Legislation to ensure dual credit hours earned in high school would be transferable to Kentucky’s colleges and universities passed the Senate earlier this week by a 38-0 vote.
The measure, known as Senate Bill 101, would require postsecondary institutions to accept dual credits from high schools. In dual credit, a student is enrolled in a course that allows the pupil to earn high school credit and college credit simultaneously.
Senate Republican Whip Mike Wilson of Bowling Green said SB 101 was the result of the Kentucky Career and Technical Education (CTE) Task Force that met during the interim. The task force examined Kentucky’s various CTE programs across the state.
Wilson, who sponsored SB 101, said the task force identified a growing number of students taking dual-credit classes in high school that didn’t transfer to postsecondary institutions.
“I don’t know about you, but as a parent that would make me truly angry,” Wilson said of postsecondary institutions not honoring dual credit.

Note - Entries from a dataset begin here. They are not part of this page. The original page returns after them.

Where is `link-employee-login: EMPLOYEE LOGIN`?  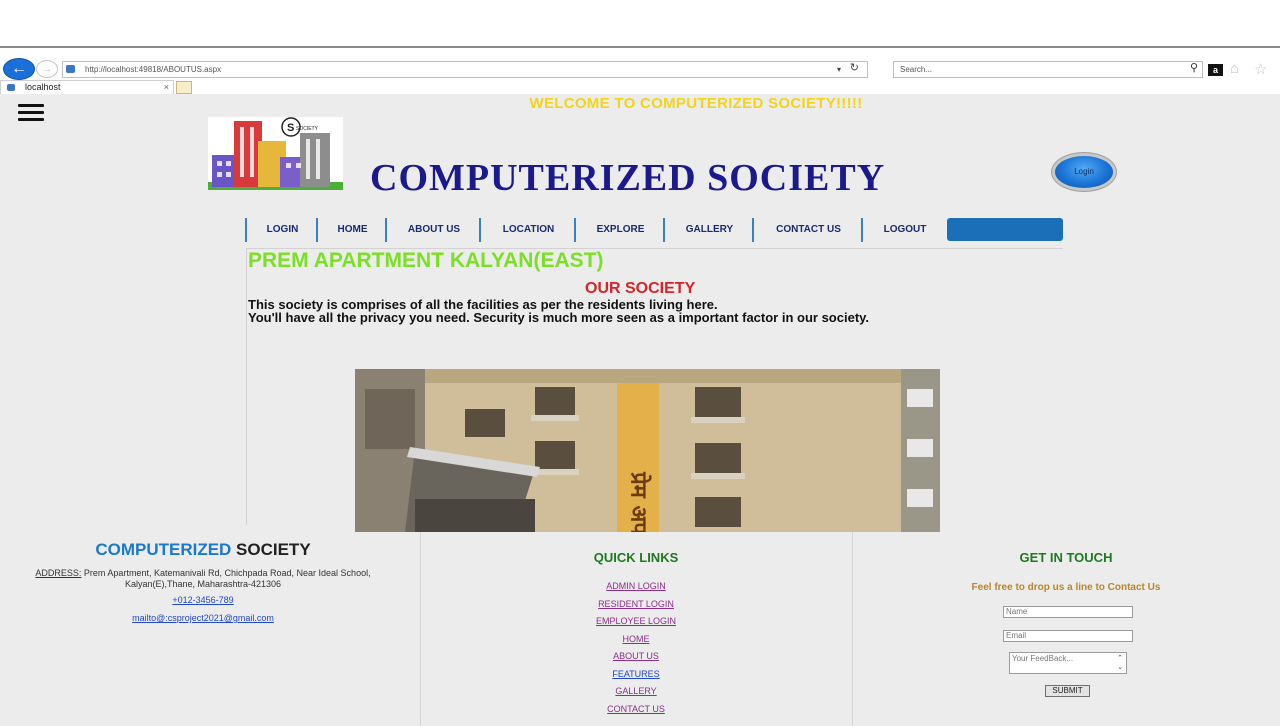
link-employee-login: EMPLOYEE LOGIN is located at coordinates (636, 621).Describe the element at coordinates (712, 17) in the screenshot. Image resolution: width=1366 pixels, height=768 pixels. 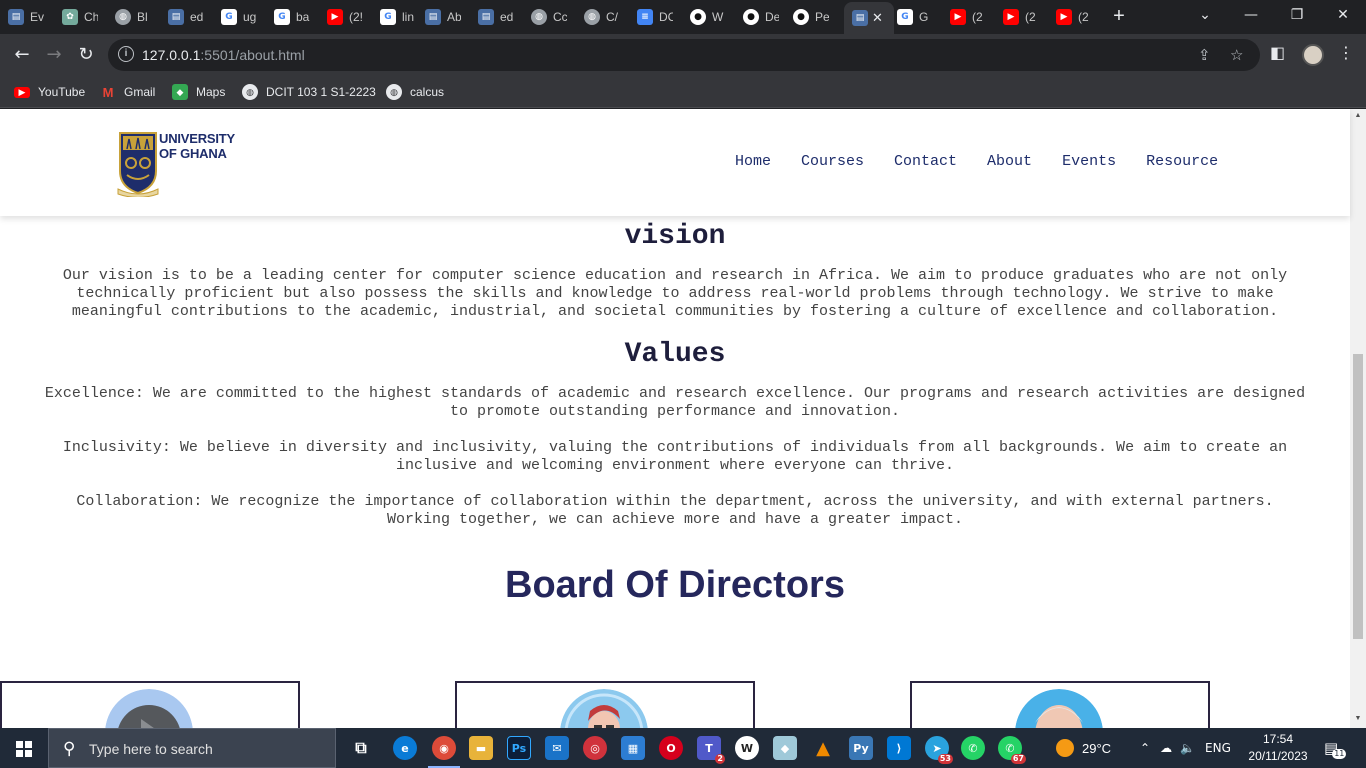
I see `browser-tab: ● W` at that location. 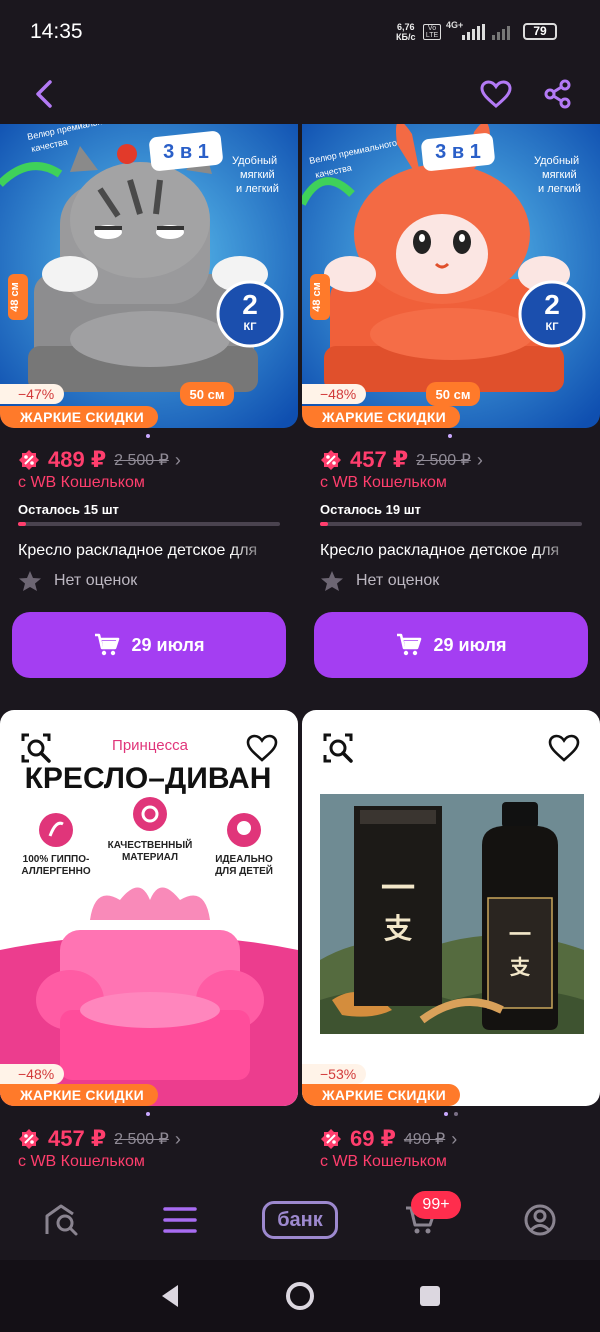 I want to click on svg-text: мягкий, so click(x=560, y=175).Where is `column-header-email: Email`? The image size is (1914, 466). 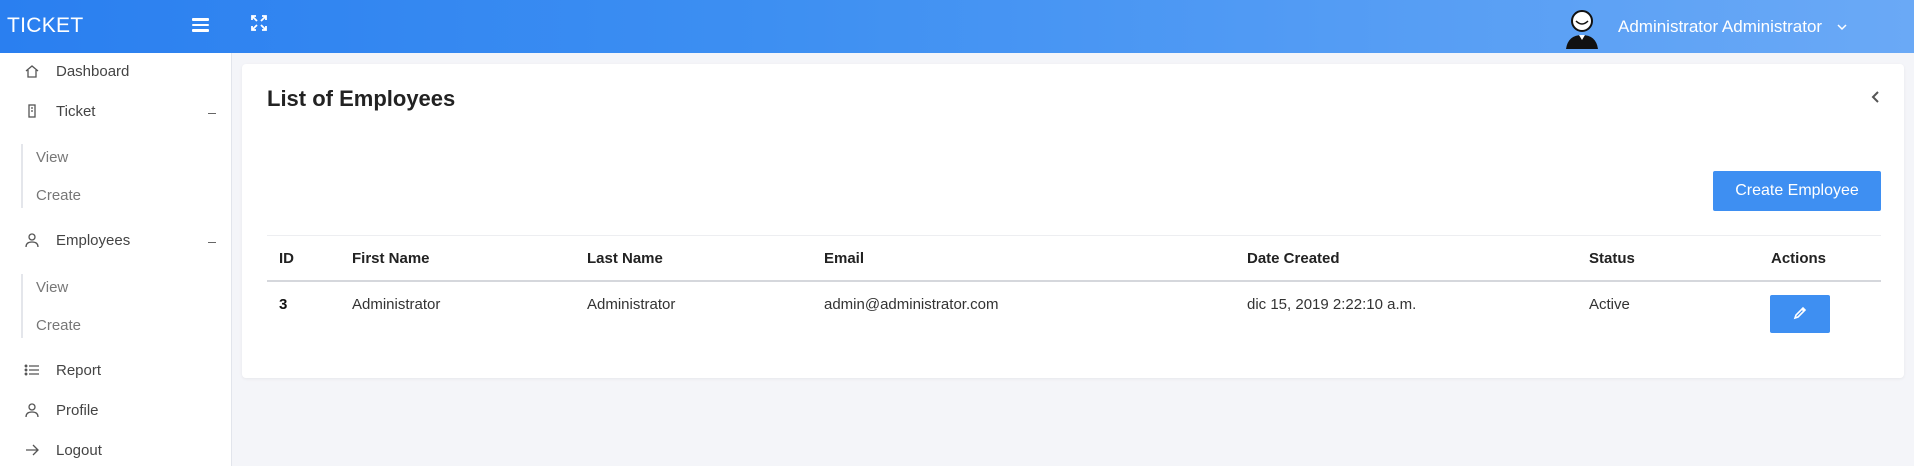
column-header-email: Email is located at coordinates (844, 258). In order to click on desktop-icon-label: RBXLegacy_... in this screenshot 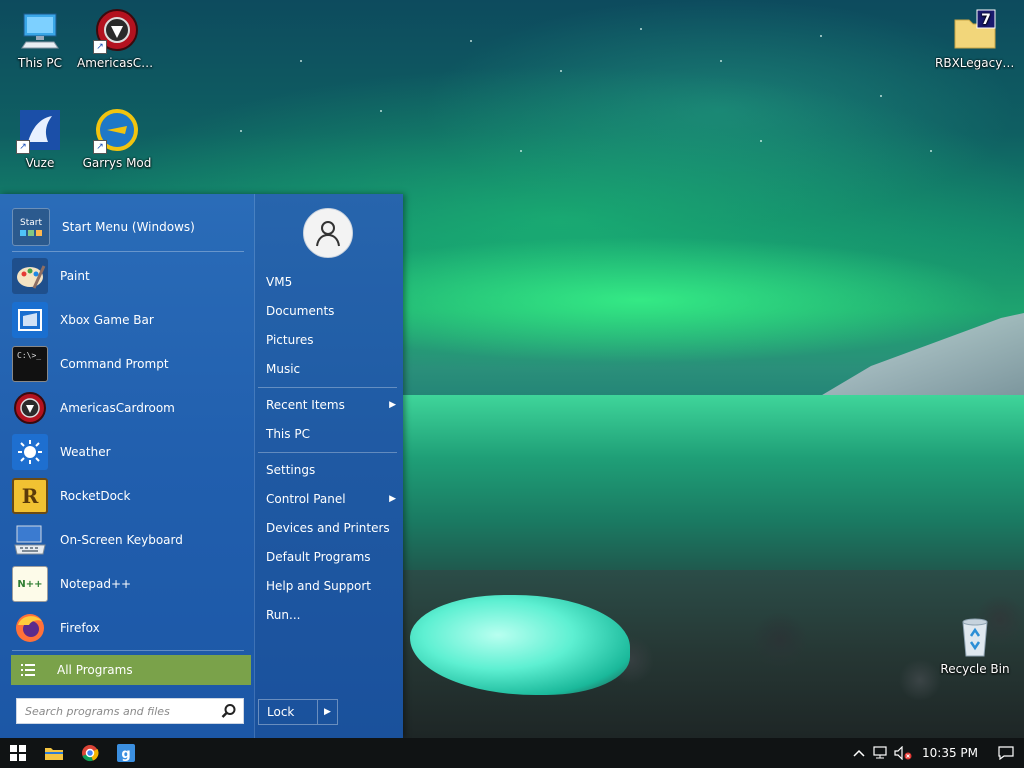, I will do `click(975, 63)`.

Several years ago, the General Assembly passed similar legislation dealing with two-year colleges and four-year universities. That legislation aligned courses with the colleges so the credits earned for those course hours could be transferred to universities.
Wilson said the goal of SB 101 and the prior legislation is to make college more affordable by giving kids a head start. The idea is that it’s more cost-effective for students to earn the credits in high school than at a university.
SB 101 now goes to the House of Representatives for its consideration.